Please convert the data from the line containing "You are a computer-use agent. Image" up to and including the last line of the data into a JSON list of strings, one string per line, skipping blank lines and leaving the pictures out.

··· Items

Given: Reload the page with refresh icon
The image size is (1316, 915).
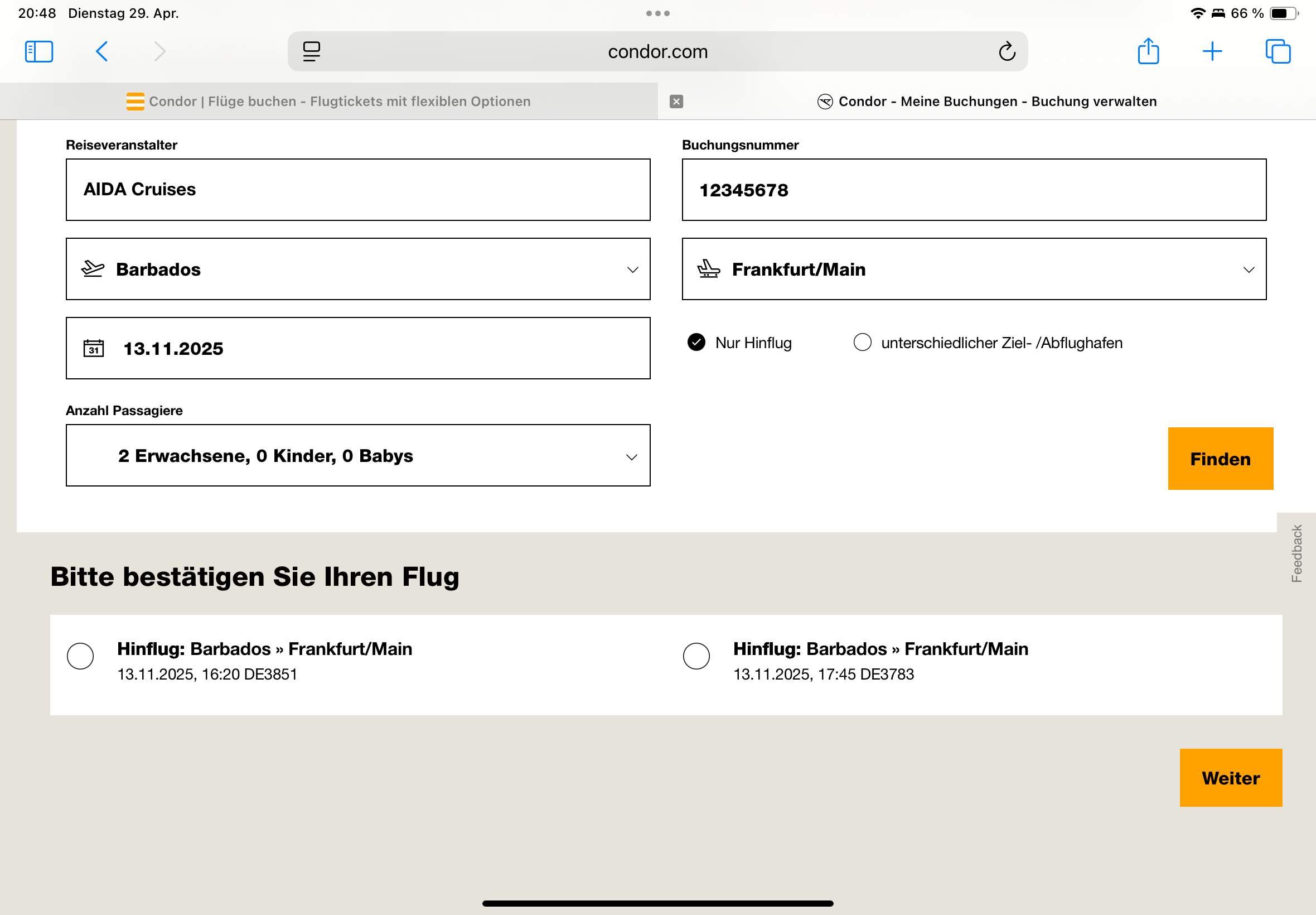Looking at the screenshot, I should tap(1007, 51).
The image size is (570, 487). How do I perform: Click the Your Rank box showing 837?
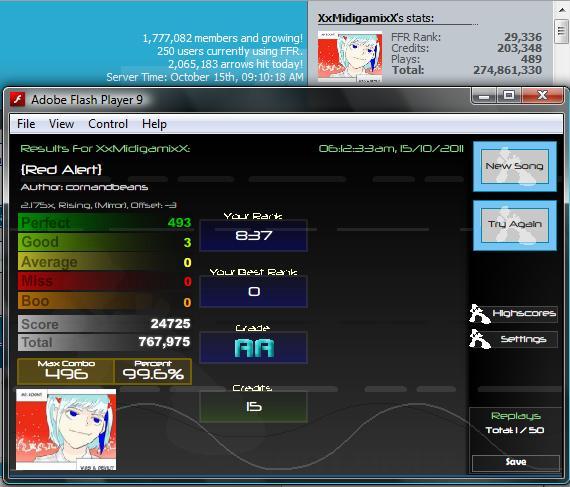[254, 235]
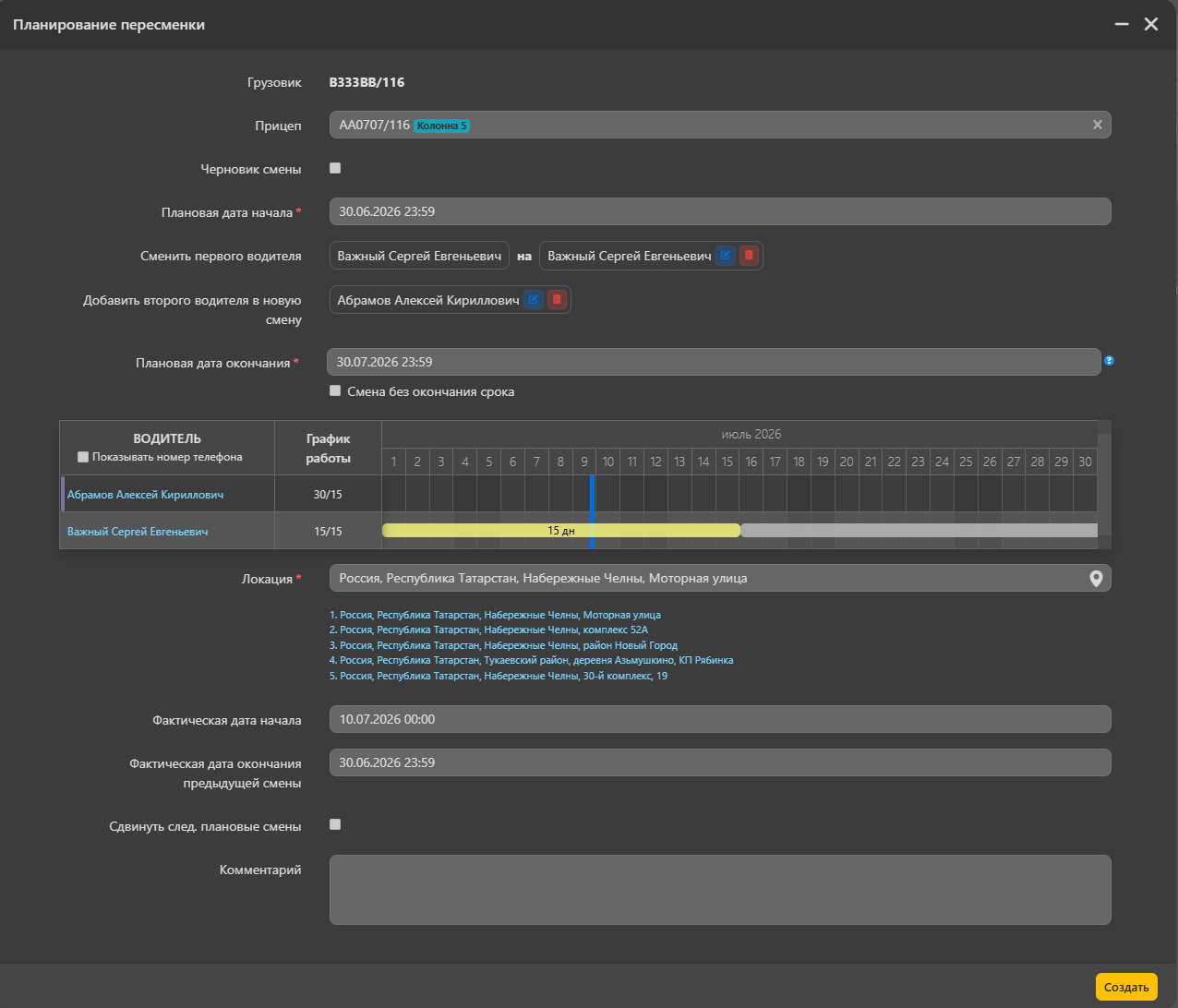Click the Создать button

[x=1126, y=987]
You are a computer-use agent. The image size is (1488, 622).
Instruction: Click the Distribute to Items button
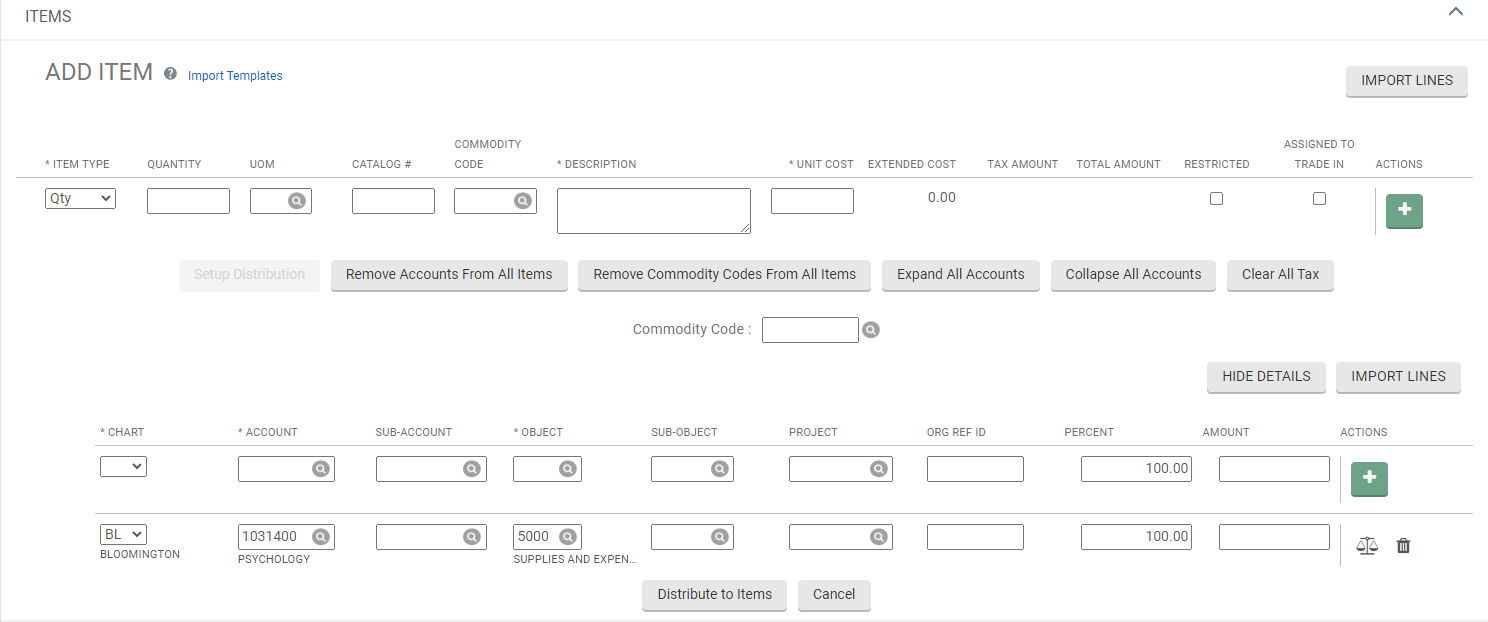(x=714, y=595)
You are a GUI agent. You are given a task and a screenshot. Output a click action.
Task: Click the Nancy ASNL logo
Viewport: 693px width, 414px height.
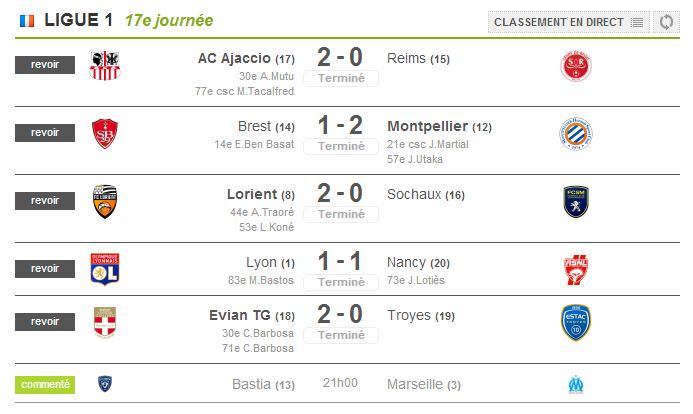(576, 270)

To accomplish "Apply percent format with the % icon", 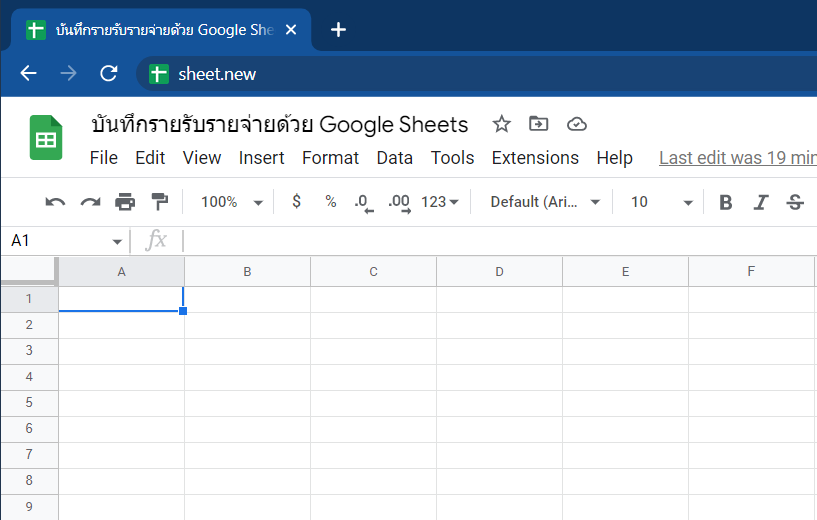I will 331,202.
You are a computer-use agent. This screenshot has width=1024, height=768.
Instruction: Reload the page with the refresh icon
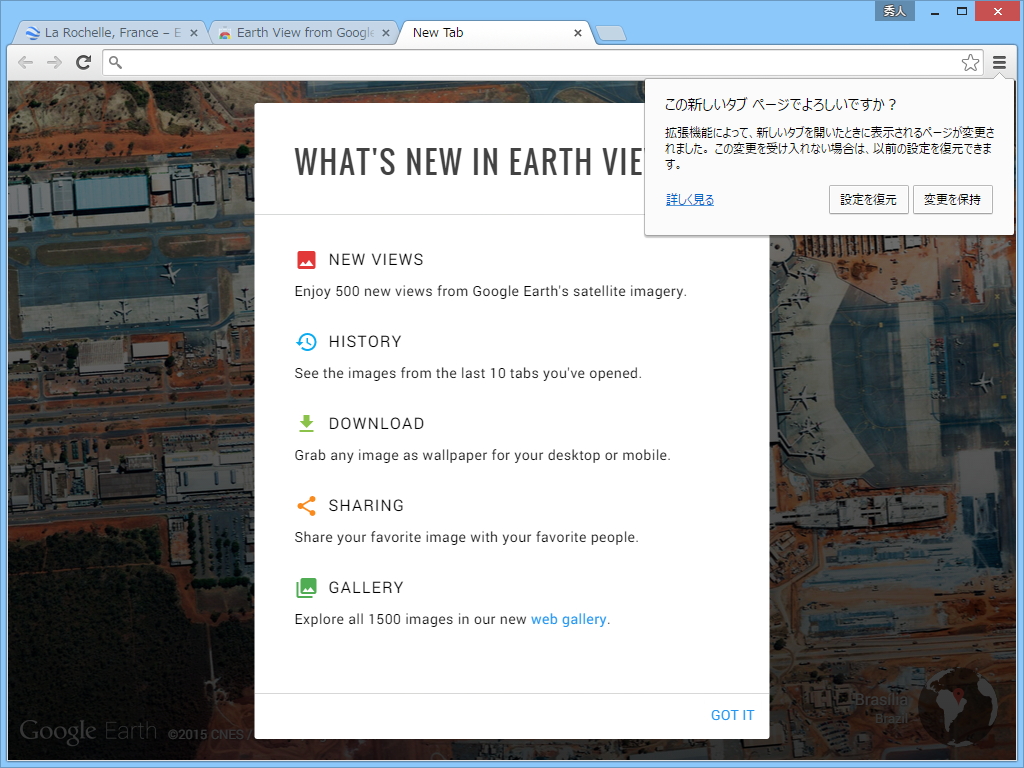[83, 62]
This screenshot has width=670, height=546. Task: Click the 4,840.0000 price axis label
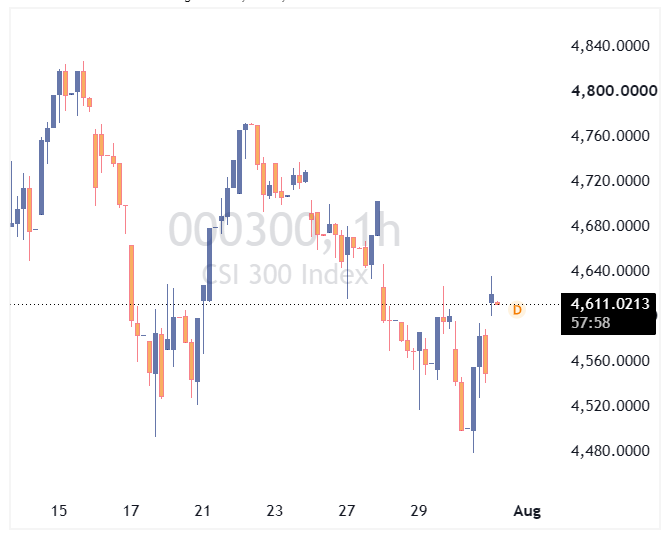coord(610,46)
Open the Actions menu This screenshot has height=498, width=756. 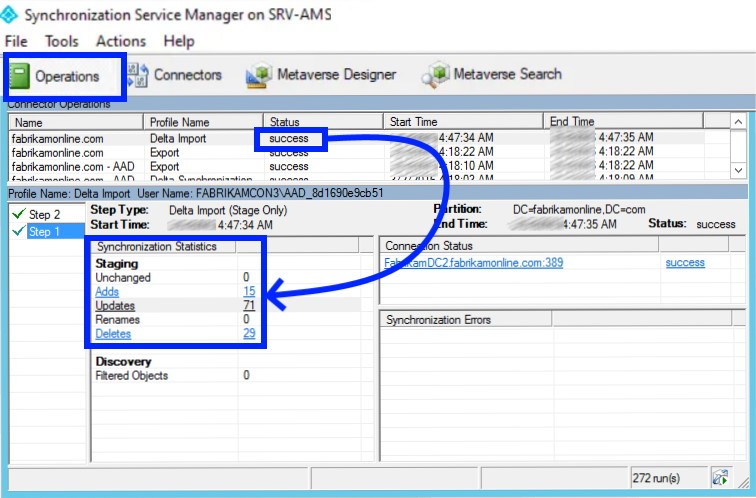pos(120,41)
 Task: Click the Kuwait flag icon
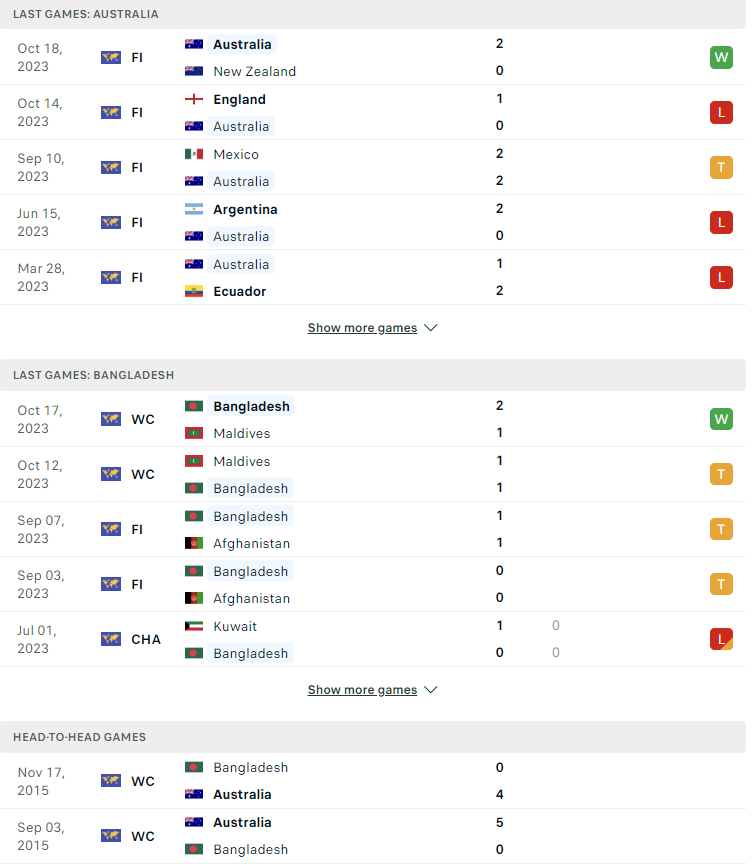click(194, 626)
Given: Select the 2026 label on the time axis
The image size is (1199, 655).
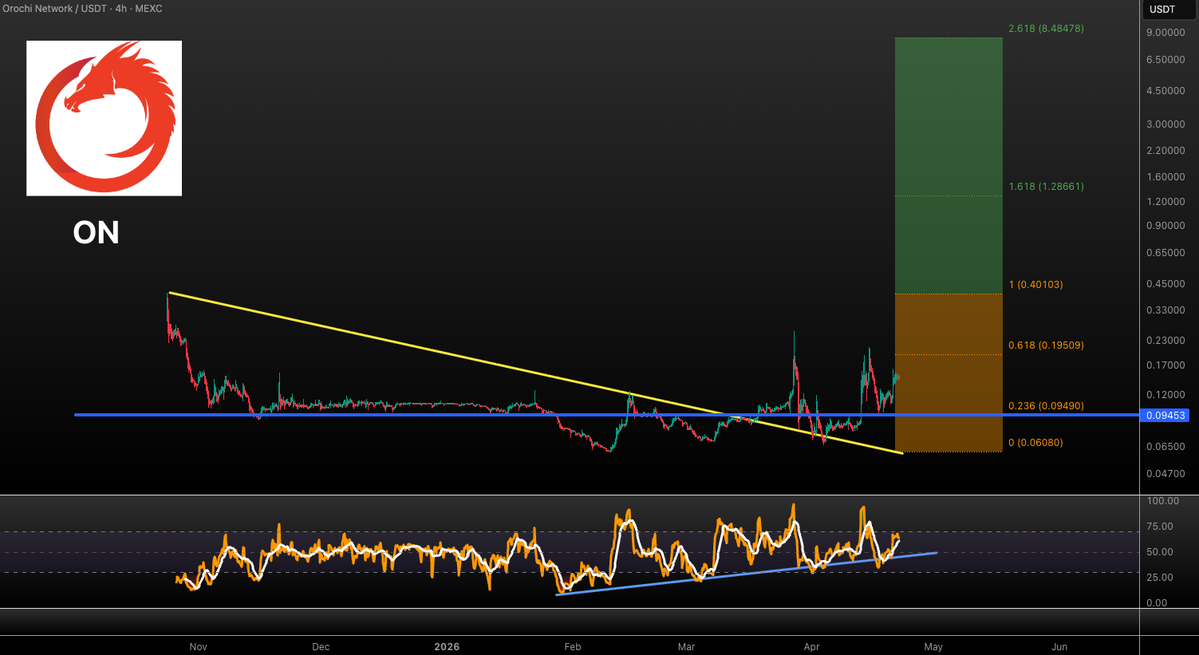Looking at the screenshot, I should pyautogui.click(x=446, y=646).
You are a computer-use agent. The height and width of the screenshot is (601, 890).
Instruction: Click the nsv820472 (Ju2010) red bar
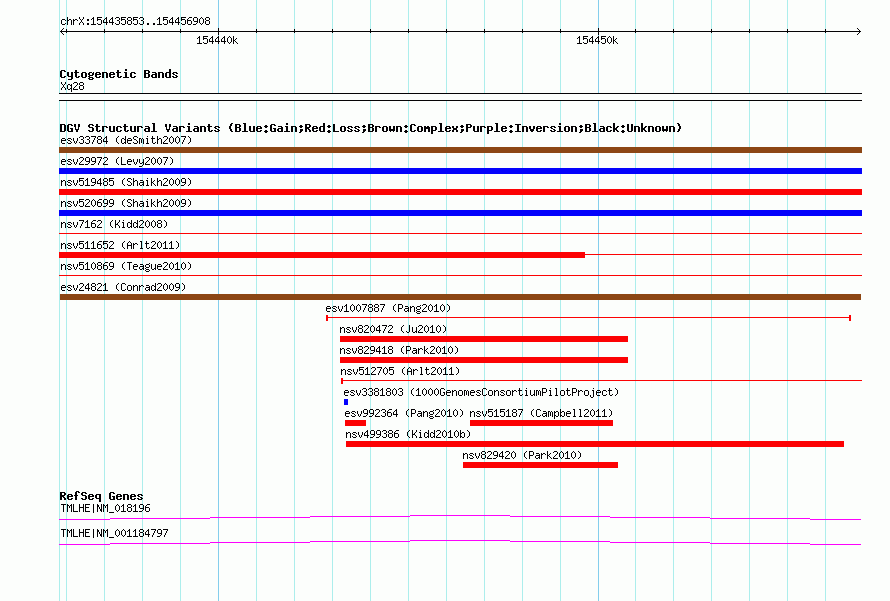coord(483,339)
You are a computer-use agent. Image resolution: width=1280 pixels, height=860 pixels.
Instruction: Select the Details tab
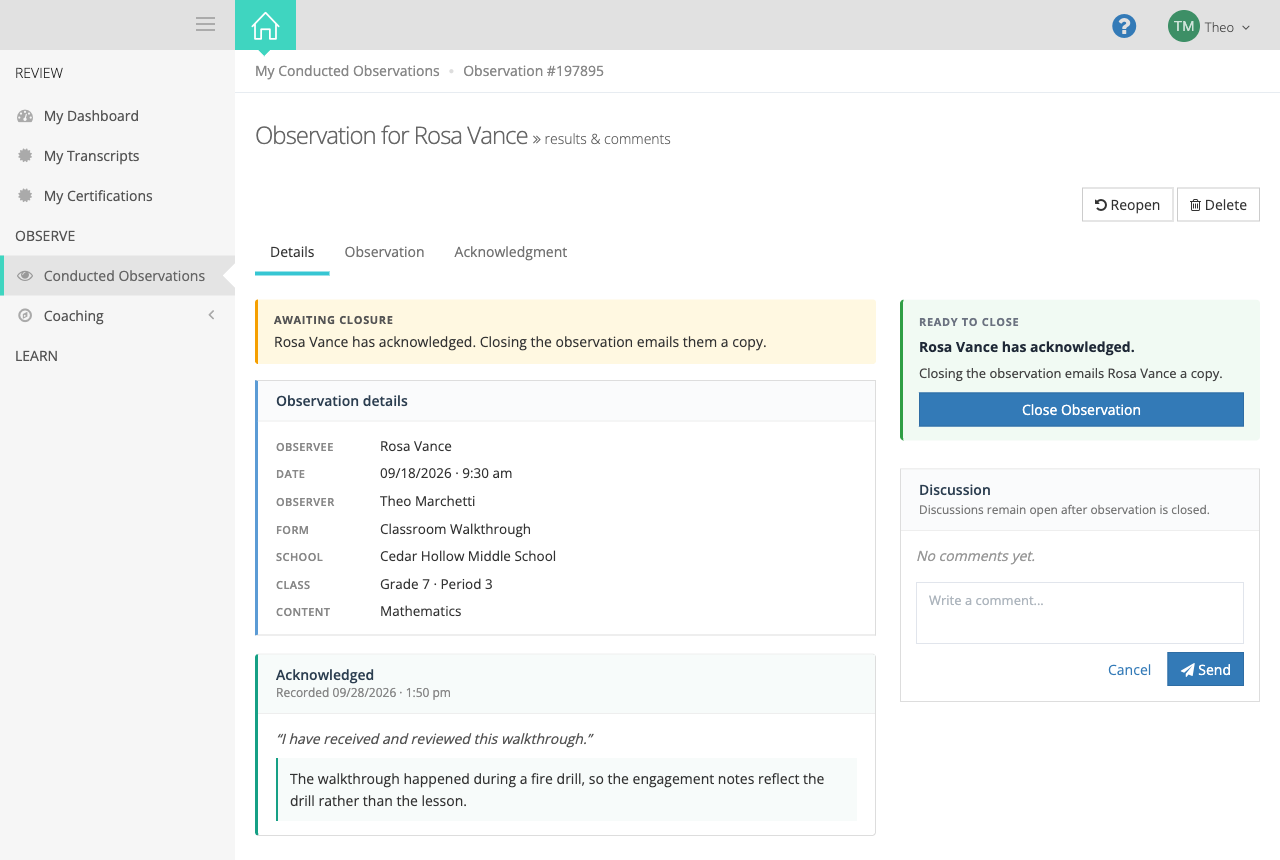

······

## Output of the exercise
[
  "You are a computer-use agent. Image resolution: width=1280 pixels, height=860 pixels.",
  "Instruction: Select the Details tab"
]